Il était chétif, voûté et d’une pâleur
extraordinaire. Il marchait péniblement.
Son cœur, me dit-il, s’arrêtait parfois de
battre durant dix ou quinze secondes,
puis repartait avec une telle violence
qu’il en était ébranlé.
Je ne le vis jamais que seul. D’ailleurs,
je sus par lui qu’il vivait dans une solitude
presque complète, et, sauf deux
heures de sortie quotidienne, étendu
dans sa chambre, sur une chaise-longue,
parmi ses livres et ses papiers.
Son nom, sa situation sociale, sa demeure,
je les ignorais. Il n’inspirait
d’ailleurs aucune curiosité frivole, par
cela seul qu’il était lui-même l’être le
plus intéressant que l’on pût rencontrer.
Esprit original et brillant, intelligence
subtile et profonde, sachant tout, ayant
tout lu, il avait une conversation grave,
lourde d’idées, qui vous rendait désireux
de savoir davantage et de mieux penser.
Et il arriva qu’un jour, tandis que nous
causions, mon ami inconnu se trouva
mal. Une voiture passait. Avec l’aide du
cocher je l’y installai, et, prenant dans
son carnet une carte de visite, je donnai
son adresse : avenue du Roule, à Neuilly.

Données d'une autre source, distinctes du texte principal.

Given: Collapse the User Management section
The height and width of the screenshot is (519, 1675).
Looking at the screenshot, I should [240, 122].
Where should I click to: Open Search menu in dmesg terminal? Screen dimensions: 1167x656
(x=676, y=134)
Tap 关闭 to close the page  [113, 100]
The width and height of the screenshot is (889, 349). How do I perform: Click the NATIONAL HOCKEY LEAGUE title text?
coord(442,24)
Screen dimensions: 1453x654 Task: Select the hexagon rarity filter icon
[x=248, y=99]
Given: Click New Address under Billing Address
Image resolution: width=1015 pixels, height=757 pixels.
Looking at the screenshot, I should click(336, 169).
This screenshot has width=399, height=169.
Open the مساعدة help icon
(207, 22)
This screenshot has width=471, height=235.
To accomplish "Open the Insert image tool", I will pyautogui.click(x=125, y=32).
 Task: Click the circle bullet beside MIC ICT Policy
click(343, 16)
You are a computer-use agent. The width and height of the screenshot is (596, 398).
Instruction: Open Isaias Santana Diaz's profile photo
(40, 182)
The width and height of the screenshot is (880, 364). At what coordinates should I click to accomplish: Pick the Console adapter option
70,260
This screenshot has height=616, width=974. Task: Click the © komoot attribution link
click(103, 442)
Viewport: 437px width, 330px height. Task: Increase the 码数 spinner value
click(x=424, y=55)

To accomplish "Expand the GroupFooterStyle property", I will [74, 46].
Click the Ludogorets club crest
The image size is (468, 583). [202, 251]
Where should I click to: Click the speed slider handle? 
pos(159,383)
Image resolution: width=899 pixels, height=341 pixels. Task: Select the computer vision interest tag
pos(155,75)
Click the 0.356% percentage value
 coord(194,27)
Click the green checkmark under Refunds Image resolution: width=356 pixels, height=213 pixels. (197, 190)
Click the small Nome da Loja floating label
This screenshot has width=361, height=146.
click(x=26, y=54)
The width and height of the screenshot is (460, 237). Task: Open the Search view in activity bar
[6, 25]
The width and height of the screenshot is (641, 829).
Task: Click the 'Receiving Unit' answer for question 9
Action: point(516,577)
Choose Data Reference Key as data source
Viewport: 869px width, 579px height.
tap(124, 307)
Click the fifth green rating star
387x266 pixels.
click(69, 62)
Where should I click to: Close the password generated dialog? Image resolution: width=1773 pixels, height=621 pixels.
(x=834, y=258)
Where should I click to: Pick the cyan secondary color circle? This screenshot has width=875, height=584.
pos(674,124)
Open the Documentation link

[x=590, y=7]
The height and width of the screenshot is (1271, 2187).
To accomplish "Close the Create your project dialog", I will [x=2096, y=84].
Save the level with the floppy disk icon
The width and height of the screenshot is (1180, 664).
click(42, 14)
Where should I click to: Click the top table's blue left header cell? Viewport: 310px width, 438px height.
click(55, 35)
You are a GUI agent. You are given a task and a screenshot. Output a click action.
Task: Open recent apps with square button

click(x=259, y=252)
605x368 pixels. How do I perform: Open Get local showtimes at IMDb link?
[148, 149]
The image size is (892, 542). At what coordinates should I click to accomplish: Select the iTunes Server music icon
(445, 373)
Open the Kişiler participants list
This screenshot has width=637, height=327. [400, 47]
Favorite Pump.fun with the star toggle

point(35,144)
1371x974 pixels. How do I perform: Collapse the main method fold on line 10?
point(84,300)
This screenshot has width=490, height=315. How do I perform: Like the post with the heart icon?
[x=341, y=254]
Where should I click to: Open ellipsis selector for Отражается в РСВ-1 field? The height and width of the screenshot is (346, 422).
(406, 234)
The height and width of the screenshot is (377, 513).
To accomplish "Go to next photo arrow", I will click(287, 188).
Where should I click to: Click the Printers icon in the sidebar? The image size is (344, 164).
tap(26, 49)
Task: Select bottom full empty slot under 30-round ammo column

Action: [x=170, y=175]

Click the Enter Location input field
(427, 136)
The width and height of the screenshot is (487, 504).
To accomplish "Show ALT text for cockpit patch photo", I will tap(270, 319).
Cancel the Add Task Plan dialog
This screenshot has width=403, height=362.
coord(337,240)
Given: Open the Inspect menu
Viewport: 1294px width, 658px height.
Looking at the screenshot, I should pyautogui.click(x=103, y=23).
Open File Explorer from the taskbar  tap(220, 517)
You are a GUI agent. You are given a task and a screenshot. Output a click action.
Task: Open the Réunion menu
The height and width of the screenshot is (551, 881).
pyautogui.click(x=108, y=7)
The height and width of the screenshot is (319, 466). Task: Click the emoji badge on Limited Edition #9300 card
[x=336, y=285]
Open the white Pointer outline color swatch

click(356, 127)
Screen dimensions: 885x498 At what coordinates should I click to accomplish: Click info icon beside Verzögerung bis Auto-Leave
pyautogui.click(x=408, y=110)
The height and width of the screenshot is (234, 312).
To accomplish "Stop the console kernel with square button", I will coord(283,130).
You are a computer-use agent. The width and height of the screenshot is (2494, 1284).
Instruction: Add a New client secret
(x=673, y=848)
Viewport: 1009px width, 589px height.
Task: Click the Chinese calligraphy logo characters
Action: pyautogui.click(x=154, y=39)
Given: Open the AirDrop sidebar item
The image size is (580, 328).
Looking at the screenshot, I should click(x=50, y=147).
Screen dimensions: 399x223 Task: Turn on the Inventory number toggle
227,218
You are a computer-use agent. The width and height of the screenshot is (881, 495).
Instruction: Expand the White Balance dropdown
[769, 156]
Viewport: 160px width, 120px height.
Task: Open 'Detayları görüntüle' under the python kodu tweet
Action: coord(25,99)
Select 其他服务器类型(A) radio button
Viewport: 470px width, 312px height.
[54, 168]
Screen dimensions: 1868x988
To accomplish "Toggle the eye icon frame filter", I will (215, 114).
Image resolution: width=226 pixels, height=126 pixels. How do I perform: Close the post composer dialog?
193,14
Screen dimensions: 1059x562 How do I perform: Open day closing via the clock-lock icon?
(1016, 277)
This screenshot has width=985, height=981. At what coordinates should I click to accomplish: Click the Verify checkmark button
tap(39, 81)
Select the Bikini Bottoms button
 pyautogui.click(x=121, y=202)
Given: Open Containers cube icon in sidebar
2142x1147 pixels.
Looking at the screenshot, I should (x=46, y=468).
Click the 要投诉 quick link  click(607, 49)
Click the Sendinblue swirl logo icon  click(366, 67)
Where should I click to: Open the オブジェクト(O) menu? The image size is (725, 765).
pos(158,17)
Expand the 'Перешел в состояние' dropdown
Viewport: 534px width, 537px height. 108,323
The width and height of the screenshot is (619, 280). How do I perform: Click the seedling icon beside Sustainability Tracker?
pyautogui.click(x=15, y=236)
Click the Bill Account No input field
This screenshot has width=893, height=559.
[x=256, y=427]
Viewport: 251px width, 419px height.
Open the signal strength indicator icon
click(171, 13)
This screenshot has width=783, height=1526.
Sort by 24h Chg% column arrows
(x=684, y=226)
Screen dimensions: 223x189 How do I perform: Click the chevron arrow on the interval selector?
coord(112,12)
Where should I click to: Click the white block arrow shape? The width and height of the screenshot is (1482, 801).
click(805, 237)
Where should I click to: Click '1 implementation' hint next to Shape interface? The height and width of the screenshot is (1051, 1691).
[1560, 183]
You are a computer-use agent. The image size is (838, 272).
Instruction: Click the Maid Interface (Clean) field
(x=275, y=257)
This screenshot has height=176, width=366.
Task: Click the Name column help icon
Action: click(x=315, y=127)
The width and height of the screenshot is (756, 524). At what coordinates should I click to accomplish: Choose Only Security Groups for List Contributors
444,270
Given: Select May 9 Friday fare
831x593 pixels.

Maxime Arnould — ainsi se nommait-il
— habitait un rez-de-chaussée, au
fond d’un jardin. Transporté sur son lit, il s’éveilla, me vit, balbutia quelques
mots de remerciement et s’endormit.
Alors je regardai autour de moi. Et tout
de suite un portrait me frappa : celui
de Paul Archain. Et aussitôt, à droite, à
gauche, contre les murs, sur les tables,
sur la cheminée, je vis des tas d’autres
portraits de Paul Archain : Paul Archain
en cycliste, en chauffeur, en escrimeur,
en patineur, en cavalier, en gymnaste, en
alpiniste.
— C’est un véritable culte ! pensai-je.
Et j’aperçus, entre les deux fenêtres,
une petite vitrine où il y avait tous les
livres de Paul Archain, vêtus de reliures
magnifiques. Et sur l’un des rayons
s’alignaient les manuscrits mêmes de ces
œuvres, reliés en parchemin.
J’en pris un, poussé par une curiosité
un peu indiscrète. C’était le manuscrit
des Passionnés. Je l’ouvris. À la première
page je lus ces mots, tracés à l’encre
rouge : « Les Passionnés, par Maxime
Arnould ».
Maxime Arnoud ! Pourquoi ce prénom,
pourquoi ce nom en tête d’une œuvre de
Paul Archain ?
J’examinai les autres manuscrits. Ils
portaient la même mention.
— Vous ne comprenez pas ?
Je me retournai. Assis sur son lit
Maxime me regardait. Je vins près de
lui. Il me dit, avec un reproche affectueux :
— Loin de moi vous comprendrez…
vous saurez mon secret en partie… Alors
autant vous expliquer…
Et très bas il prononça :
— Paul est mon frère… Il s’appelle
Paul Arnould… Archain est un pseudonyme…
— Mais les Passionnés ? les Cimes ? la
Toison d’Or ?
Il rougit, hésita, puis murmura :
— Les livres, les pièces, tout est de moi.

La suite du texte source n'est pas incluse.